• What is needed:
Without copying any picture, transcribe exactly the lines of the data below from the one containing "Click the text 'on blood cholesterol levels'" through the one containing "Screen dimensions: 1124x715".

• Given records:
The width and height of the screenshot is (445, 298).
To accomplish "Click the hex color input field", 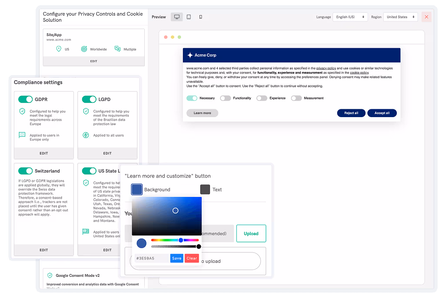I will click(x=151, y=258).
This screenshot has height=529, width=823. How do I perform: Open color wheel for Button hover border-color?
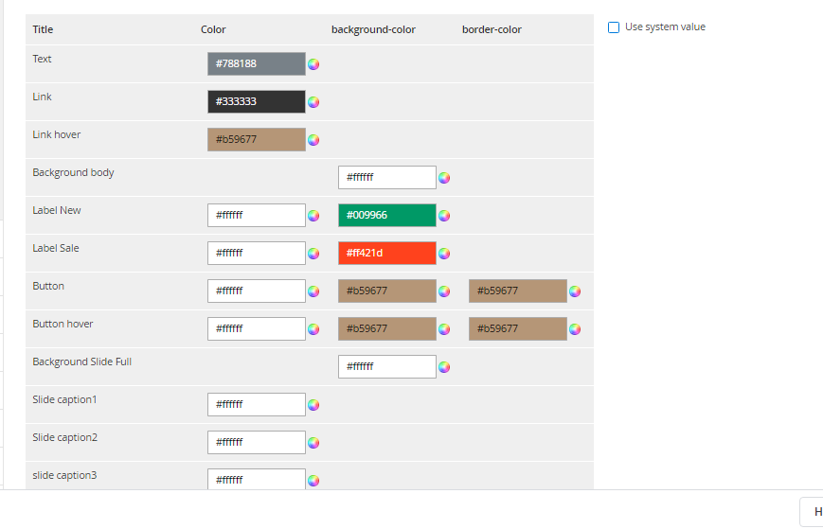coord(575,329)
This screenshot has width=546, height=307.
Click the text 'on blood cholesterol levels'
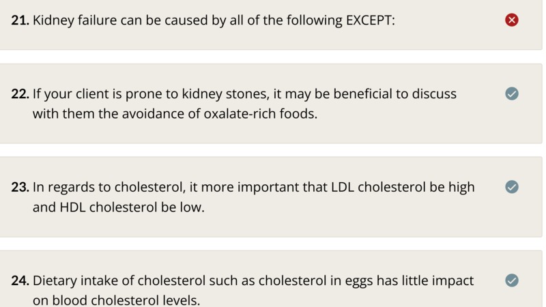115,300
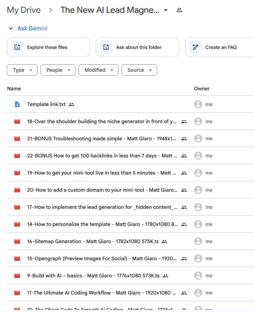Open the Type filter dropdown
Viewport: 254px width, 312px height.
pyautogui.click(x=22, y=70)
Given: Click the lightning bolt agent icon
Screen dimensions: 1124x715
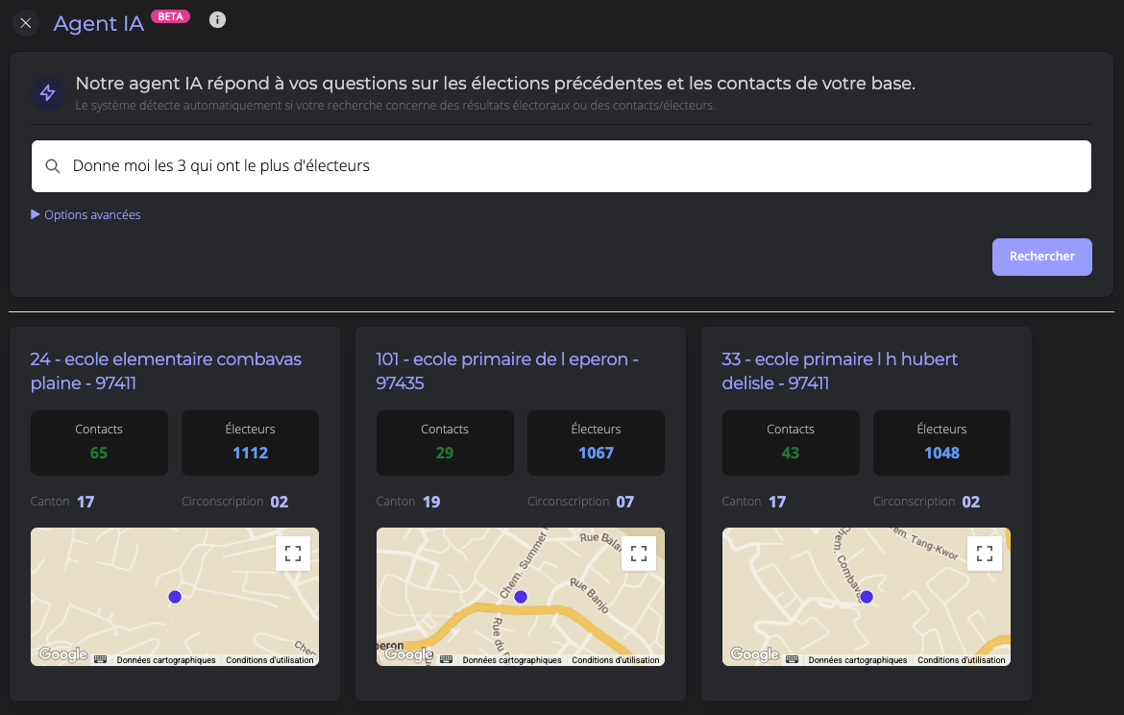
---
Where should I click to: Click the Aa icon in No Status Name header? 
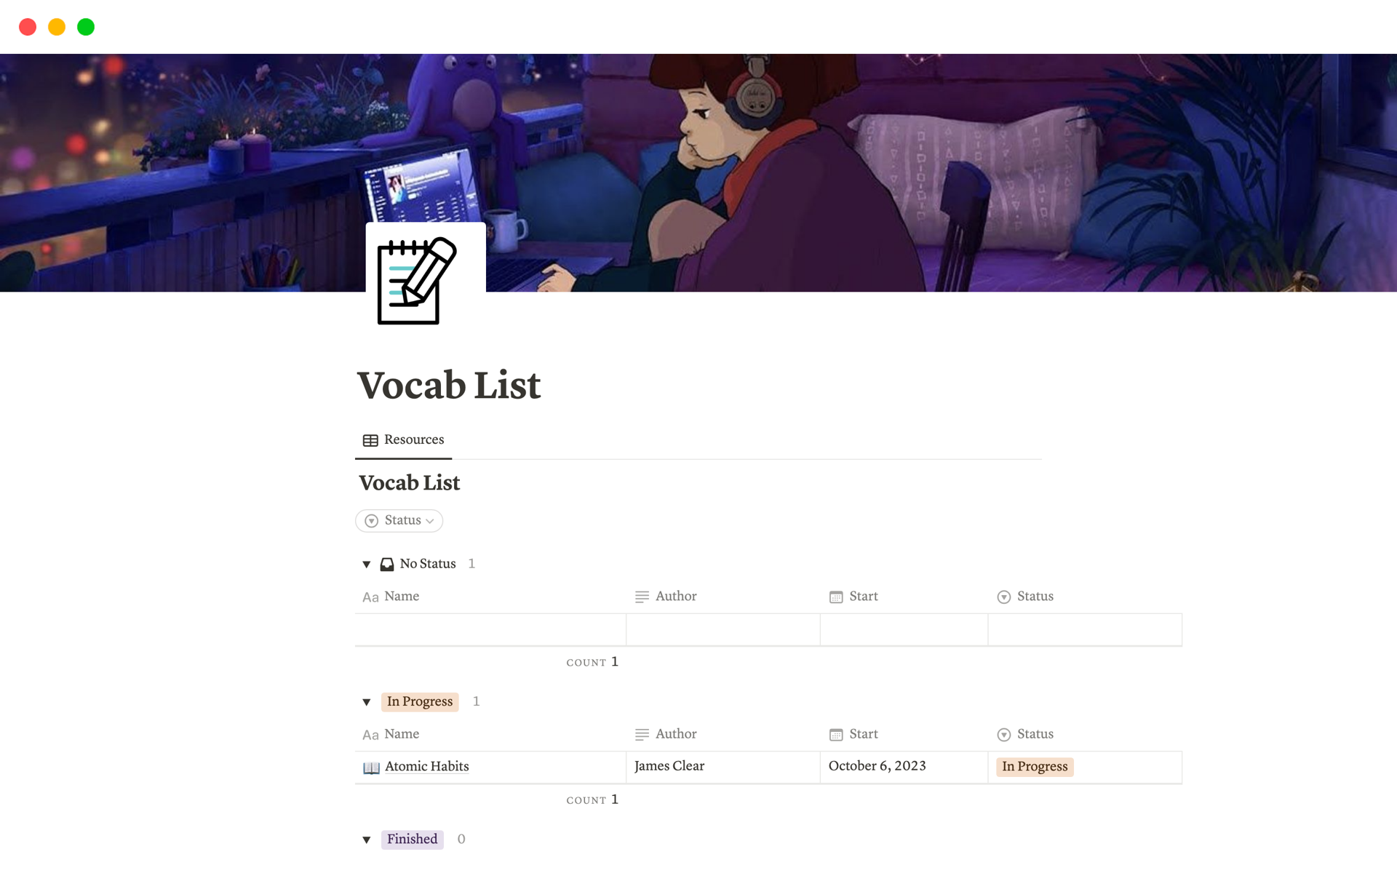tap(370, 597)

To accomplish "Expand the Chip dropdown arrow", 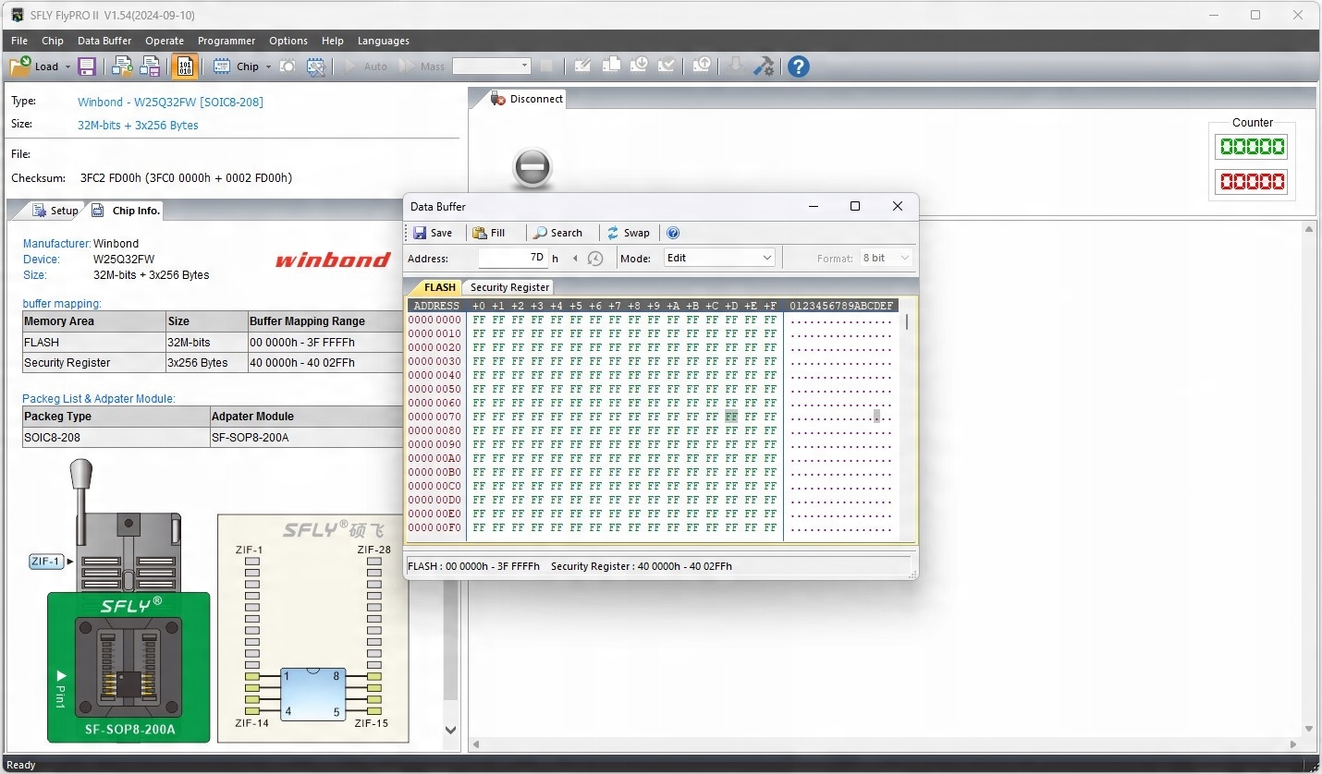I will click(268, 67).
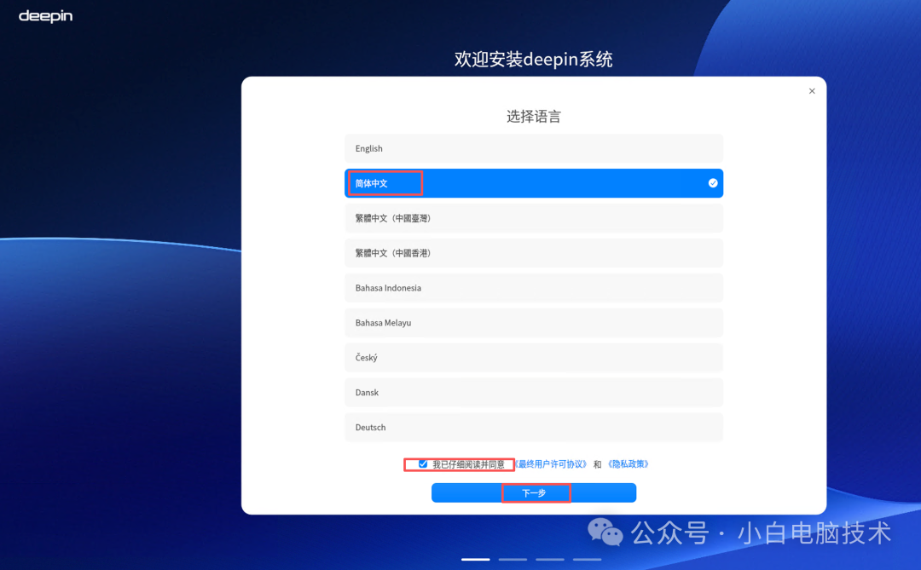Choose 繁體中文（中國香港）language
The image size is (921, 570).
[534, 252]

• Worked solution:
Click the text 'on blood cholesterol levels'
115,300
Open the Type filter dropdown
Viewport: 254px width, 312px height.
pyautogui.click(x=22, y=70)
Given: Click the lightning bolt agent icon
Screen dimensions: 1124x715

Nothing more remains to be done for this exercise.